Understanding the 2025 Tax Audit Environment

2025 tax audits represent a significant shift in IRS enforcement strategy, driven by substantial new funding and advanced technology. Here’s what you need to know:

Key Changes for 2025 Tax Audits:

  1. Increased Enforcement Personnel – The IRS hired thousands of new auditors in 2024, with continued expansion planned
  2. Advanced Technology – AI and data analytics now identify high-risk returns more effectively
  3. Focused Targets – High-income earners, large partnerships, digital assets, and Employee Retention Credit claims face heightened scrutiny
  4. New Penalties – Compliance-order penalties up to 10% of tax payable and notices of non-compliance with penalties up to $25,000
  5. More Adversarial Process – Audits have shifted from educational to enforcement-focused from the outset

Who’s at Greatest Risk:

  • High-income, high-wealth individuals (already $1 billion+ recovered)
  • Large corporations and complex partnerships
  • Cryptocurrency and digital asset holders
  • Employee Retention Credit claimants
  • Clean energy credit recipients

The change stems from the Inflation Reduction Act, which provided unprecedented funding for the IRS to modernize operations and close the tax gap. Unlike previous years when audits were primarily educational, the 2025 landscape is fundamentally different. Audits now begin as adversarial proceedings, with the IRS wielding expanded powers to compel testimony under oath and impose substantial penalties for non-compliance.

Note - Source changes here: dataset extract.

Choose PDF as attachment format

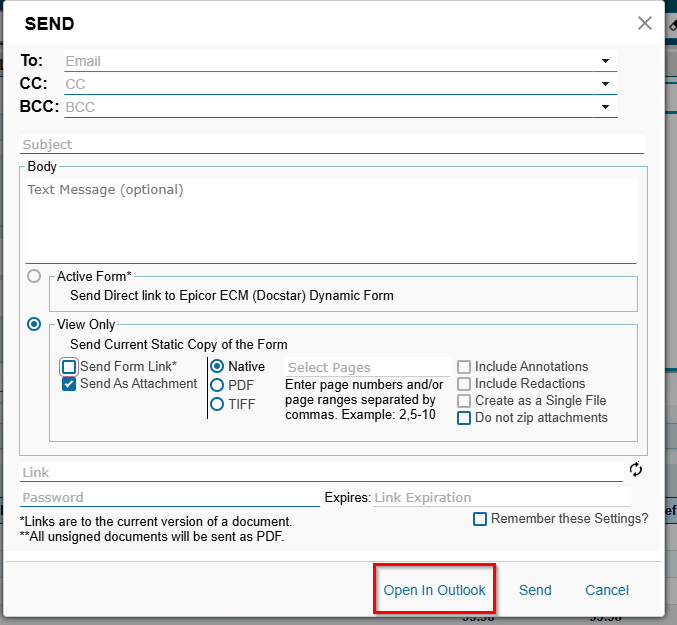[217, 385]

As Attorney Samuel Landis, Managing Partner at Segal, Cohen & Landis, I have over 15 years of experience in complex tax controversies. My work developing innovative IRS settlement techniques, specifically for the evolving 2025 tax audit environment, has shown that early legal intervention is more critical than ever.

Infographic showing the top triggers for IRS audits in 2025: 1) High income over $400,000 annually, 2) Large business transactions or pass-through entity ownership, 3) Cryptocurrency transactions with incomplete reporting, 4) Employee Retention Credit claims, 5) Clean energy credit claims, 6) Significant charitable deductions, 7) Foreign accounts or international transactions, 8) Cash-intensive businesses, 9) Large discrepancies between reported income and lifestyle indicators, 10) Prior audit history with unresolved issues - 2025 tax audits infographic

The Driving Force: Why IRS Audits are Ramping Up

The landscape of 2025 tax audits is dramatically different from just a few years ago. The Inflation Reduction Act (IRA) injected significant funding into the IRS, enabling a complete operational overhaul. The agency’s Strategic Operating Plan (SOP) outlines an ambitious vision to modernize technology, close the tax gap—the difference between taxes owed and paid—and increase tax compliance.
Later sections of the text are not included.